» Brano da leggere
□ □ □ □ □ □ □

L'esercito dei calabresi nell'Italia degli imboscati
Non poteva mancare la Calabria. Su Repubblica in edicola oggi, un’inchiesta firmata dal giornalista Marco Ruffolo, svela alcune delle più clamorose zone grigie presenti nel variegato arcipelago degli “imboscati”.
Un arcipelago popolato da migliaia di “fannulloni” che usano il pubblico impiego, non per servire la collettività, ma per strappare privilegi ammantati di diritti.
Nella “Italia degli imboscati”, la Calabria conquista il proscenio fin dalle prime battute. Nell’incipit al pezzo si legge, infatti: “Cosa dobbiamo pensare quando a Palermo 270 netturbini hanno potuto esibire un certificato medico che vieta loro di spazzare le strade; quando in Calabria oltre la metà del personale sanitario riesce a farsi trasferire dietro una scrivania e il 50 per cento dei dipendenti della protezione civile lavora al centralino; quando a Como gli operai assunti dal Comune diventano di colpo impiegati; quando a Pescara 50 infermieri e operatori socio-sanitari svolgono mansioni solo amministrative; quando a Firenze il 40 per cento dei vigili urbani passa più tempo in ufficio che in strada?”.
L’esercito dei calabresi che diserta gli uffici è talmente numeroso da meritare quasi un intero paragrafo.

□ □ □ □ □ □ □

» Dati da analizzare

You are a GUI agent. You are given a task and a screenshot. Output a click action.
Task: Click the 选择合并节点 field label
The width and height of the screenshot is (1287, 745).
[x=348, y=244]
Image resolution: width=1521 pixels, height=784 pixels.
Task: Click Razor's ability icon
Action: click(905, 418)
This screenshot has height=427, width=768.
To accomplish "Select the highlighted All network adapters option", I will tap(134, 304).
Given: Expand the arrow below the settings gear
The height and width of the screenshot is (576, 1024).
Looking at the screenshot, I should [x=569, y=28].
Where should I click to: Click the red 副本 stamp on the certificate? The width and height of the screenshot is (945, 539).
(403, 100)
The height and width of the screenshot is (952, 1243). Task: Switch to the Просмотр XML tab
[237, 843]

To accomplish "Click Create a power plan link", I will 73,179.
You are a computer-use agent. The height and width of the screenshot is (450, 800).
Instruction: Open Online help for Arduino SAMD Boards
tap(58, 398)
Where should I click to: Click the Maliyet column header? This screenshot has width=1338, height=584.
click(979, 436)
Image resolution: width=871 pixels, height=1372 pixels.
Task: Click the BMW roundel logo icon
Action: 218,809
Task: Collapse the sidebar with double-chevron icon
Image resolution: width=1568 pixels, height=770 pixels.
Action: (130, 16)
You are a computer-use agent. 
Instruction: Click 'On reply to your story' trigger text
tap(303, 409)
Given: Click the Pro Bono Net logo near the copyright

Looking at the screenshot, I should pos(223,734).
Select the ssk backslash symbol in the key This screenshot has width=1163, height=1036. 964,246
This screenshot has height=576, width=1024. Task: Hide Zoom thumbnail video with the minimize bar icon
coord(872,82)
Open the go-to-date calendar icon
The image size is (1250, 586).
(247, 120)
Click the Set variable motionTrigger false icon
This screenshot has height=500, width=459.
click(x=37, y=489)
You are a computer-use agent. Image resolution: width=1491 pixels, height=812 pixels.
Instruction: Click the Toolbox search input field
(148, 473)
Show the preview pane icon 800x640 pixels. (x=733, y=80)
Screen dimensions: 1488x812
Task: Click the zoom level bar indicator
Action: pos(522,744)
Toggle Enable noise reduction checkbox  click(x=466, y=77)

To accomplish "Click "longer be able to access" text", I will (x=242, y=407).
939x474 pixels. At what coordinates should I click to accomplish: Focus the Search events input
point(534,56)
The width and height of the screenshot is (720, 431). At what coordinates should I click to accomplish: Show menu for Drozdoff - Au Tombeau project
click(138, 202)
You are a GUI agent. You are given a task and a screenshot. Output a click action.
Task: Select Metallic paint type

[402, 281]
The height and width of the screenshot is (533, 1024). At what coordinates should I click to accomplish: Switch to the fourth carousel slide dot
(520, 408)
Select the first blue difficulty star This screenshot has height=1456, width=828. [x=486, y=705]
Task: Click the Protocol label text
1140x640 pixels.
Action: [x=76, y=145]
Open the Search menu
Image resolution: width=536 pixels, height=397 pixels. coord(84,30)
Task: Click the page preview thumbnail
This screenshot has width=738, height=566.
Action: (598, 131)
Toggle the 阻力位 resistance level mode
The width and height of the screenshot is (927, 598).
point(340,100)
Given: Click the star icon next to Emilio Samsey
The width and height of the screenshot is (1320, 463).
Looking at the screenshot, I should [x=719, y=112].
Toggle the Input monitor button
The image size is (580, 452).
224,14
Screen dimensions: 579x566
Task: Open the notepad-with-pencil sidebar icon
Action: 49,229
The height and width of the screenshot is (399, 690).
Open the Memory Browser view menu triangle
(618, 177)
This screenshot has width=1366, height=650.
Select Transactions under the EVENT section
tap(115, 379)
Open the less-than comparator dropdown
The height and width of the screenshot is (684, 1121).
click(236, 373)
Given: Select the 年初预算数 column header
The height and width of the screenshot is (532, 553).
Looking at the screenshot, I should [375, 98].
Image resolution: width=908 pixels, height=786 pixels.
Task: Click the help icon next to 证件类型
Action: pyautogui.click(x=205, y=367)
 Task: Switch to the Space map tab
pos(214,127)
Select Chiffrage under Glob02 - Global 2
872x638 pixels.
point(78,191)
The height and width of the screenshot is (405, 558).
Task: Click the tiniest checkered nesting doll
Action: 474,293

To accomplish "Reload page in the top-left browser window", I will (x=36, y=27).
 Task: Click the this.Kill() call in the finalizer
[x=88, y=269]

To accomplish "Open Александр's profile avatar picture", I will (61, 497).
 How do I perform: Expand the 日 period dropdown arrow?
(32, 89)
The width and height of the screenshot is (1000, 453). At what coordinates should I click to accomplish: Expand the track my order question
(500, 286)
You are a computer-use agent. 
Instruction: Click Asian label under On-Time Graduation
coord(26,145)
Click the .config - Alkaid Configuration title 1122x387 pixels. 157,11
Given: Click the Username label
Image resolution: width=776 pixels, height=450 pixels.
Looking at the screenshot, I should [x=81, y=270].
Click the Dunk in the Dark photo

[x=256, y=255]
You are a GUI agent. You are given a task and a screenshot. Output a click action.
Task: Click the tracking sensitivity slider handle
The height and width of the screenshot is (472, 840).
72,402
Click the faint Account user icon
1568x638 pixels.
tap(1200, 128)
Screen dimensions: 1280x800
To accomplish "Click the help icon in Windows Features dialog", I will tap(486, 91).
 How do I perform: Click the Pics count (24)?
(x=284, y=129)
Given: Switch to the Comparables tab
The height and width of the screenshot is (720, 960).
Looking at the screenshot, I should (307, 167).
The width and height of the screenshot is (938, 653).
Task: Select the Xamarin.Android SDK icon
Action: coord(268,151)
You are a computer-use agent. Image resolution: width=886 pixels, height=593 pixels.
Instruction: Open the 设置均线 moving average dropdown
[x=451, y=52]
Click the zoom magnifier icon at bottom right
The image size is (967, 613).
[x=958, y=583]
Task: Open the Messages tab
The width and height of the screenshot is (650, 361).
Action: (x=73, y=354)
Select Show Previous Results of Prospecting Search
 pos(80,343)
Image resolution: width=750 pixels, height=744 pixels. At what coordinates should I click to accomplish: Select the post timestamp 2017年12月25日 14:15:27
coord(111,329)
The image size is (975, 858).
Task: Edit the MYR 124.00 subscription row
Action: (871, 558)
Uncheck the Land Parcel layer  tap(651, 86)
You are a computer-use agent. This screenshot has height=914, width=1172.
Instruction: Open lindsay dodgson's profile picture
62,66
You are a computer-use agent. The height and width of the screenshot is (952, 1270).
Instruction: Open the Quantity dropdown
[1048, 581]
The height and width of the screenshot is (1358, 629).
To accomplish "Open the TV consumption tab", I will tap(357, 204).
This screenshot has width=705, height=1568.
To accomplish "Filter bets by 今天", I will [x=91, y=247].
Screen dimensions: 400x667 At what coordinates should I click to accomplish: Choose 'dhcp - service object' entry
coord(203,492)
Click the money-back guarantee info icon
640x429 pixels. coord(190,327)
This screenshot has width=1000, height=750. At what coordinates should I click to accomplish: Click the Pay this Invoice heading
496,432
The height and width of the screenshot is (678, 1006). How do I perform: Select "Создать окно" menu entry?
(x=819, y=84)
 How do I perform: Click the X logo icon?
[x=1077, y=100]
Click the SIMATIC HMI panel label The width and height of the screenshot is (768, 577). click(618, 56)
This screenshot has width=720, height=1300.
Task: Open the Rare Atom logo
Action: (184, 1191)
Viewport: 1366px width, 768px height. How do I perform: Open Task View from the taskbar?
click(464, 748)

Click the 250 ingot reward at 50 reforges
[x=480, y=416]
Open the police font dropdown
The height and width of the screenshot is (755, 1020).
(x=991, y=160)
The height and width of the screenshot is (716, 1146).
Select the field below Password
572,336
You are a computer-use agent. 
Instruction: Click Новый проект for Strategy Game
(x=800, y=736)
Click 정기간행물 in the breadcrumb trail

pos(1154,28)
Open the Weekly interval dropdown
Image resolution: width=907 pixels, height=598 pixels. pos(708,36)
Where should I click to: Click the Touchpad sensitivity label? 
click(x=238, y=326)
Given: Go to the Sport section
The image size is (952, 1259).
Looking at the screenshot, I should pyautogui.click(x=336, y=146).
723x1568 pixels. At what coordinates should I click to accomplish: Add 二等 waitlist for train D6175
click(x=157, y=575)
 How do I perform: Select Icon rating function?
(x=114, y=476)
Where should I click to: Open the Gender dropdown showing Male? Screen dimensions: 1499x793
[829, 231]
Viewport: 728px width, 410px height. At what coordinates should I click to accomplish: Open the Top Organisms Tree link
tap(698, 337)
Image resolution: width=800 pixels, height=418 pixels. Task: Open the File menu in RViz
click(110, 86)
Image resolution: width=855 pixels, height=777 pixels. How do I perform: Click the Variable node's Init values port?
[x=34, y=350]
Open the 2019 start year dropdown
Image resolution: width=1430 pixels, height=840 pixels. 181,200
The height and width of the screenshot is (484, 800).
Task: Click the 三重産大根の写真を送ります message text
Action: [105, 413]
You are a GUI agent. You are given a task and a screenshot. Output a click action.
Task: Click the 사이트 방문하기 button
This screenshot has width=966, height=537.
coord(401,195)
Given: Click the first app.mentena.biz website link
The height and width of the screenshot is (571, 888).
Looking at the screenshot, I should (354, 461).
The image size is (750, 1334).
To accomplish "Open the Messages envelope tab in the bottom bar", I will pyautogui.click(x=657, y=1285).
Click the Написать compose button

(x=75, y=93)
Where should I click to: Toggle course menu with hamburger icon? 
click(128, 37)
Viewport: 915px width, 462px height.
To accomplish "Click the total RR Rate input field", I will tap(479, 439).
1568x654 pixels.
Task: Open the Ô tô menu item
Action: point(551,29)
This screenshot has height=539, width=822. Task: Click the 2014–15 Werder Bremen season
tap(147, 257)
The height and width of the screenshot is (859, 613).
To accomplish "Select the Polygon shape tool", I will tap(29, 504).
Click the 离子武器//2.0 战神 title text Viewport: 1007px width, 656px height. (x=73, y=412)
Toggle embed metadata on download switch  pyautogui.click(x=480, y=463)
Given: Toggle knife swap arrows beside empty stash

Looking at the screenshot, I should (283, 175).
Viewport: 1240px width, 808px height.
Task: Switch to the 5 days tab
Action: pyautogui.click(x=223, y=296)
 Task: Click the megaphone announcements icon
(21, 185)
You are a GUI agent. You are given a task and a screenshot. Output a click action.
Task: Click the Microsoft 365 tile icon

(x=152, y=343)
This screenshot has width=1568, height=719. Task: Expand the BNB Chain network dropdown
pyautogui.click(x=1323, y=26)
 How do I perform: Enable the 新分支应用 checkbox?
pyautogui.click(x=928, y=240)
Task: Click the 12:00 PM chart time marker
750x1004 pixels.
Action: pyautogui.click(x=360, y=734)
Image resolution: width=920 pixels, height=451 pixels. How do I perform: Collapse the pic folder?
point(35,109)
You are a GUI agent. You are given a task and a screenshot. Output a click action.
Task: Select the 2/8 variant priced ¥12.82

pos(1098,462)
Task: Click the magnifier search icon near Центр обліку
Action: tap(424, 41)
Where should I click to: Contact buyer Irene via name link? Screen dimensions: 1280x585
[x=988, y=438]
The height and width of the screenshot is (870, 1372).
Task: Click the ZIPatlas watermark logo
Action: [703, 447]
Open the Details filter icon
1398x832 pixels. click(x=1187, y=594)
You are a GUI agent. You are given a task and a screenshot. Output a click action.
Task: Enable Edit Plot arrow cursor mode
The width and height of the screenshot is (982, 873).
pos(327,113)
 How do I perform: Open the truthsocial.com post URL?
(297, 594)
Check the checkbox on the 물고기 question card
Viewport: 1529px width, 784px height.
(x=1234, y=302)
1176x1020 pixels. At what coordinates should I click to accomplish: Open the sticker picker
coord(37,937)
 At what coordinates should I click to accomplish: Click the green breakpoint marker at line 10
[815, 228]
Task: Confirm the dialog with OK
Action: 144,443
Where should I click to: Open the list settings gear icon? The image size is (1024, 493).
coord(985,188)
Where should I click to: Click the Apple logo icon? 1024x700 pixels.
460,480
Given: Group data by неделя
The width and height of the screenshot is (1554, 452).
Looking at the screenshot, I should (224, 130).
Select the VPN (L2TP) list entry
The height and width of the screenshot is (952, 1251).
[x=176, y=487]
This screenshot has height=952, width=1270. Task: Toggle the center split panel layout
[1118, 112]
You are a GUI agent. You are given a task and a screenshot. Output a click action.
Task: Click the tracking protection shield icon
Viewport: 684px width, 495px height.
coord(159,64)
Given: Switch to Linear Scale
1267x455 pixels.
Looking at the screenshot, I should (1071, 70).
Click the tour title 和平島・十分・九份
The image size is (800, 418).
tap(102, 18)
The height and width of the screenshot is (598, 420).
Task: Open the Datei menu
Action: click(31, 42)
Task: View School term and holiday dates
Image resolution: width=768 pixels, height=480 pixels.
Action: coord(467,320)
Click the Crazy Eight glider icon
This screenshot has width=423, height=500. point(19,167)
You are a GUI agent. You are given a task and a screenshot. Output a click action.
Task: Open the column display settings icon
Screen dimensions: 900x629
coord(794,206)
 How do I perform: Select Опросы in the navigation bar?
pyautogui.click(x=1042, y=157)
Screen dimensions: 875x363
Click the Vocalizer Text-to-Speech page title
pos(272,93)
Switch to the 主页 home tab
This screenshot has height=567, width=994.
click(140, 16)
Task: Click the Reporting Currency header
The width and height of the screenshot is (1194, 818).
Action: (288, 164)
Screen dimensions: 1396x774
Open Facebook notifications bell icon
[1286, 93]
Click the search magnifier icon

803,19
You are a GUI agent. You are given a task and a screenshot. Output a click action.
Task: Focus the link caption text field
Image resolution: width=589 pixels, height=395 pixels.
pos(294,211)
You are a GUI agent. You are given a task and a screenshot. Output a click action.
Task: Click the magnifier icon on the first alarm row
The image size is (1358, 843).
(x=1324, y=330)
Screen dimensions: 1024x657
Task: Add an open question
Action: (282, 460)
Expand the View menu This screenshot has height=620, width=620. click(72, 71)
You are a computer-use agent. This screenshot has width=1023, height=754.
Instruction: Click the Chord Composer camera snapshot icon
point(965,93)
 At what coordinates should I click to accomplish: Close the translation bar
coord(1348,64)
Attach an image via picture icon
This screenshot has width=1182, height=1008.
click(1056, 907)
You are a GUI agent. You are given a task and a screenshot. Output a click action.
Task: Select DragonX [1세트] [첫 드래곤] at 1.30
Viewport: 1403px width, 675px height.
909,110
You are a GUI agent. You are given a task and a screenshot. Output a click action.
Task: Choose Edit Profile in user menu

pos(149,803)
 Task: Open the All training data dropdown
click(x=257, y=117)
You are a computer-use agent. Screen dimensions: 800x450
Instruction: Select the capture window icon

□ □ □ □ □ □ □

» Compiti assegnati
A) Cita dall'articolo sugli imboscati il passo che va da "Un arcipelago popolato" a "ammantati di diritti.".
B) Nell'articolo sugli imboscati, quanti netturbini di Palermo hanno potuto esibire un certificato medico che vieta loro di spazzare le strade?
C) Prosegui l'articolo sugli imboscati dal punto in cui si ferma.

» Esercizi svolti
A)
Un arcipelago popolato da migliaia di “fannulloni” che usano il pubblico impiego, non per servire la collettività, ma per strappare privilegi ammantati di diritti.

B) 270 netturbini.

C)
“ E' soprattutto al Sud – scrive Ruffolo - che l'esercito degli "inidonei" si infittisce in misura anomala. Nell'Azienda sanitaria provinciale di Reggio Calabria, su 1.178 dipendenti, 652 (oltre la metà) lavorano a regime ridotto. Ottanta psicologi della sanità regionale - come più volte denunciato dal commissario straordinario Massimo Scura, invece di aiutare i pazienti, sono finiti negli uffici amministrativi. Tutto in Calabria sembra funzionare al contrario: più di cento medici lavorano nel reparto prevenzione, dove ne servirebbero meno della metà, e rimangono invece scoperti screening oncologici e assistenza domiciliare. Ma gli imboscati non sono solo nella sanità”.
Imboscati che, una volta trasformati i diritti in privilegi, hanno costituito, in Calabria come altrove, una vera e propria casta di nullafacenti. Una casta la cui esistenza rappresenta un schiaffo assestato in piena faccia a quanti vivono una vita di stenti, in attesa di un lavoro che, per loro, non arriva mai.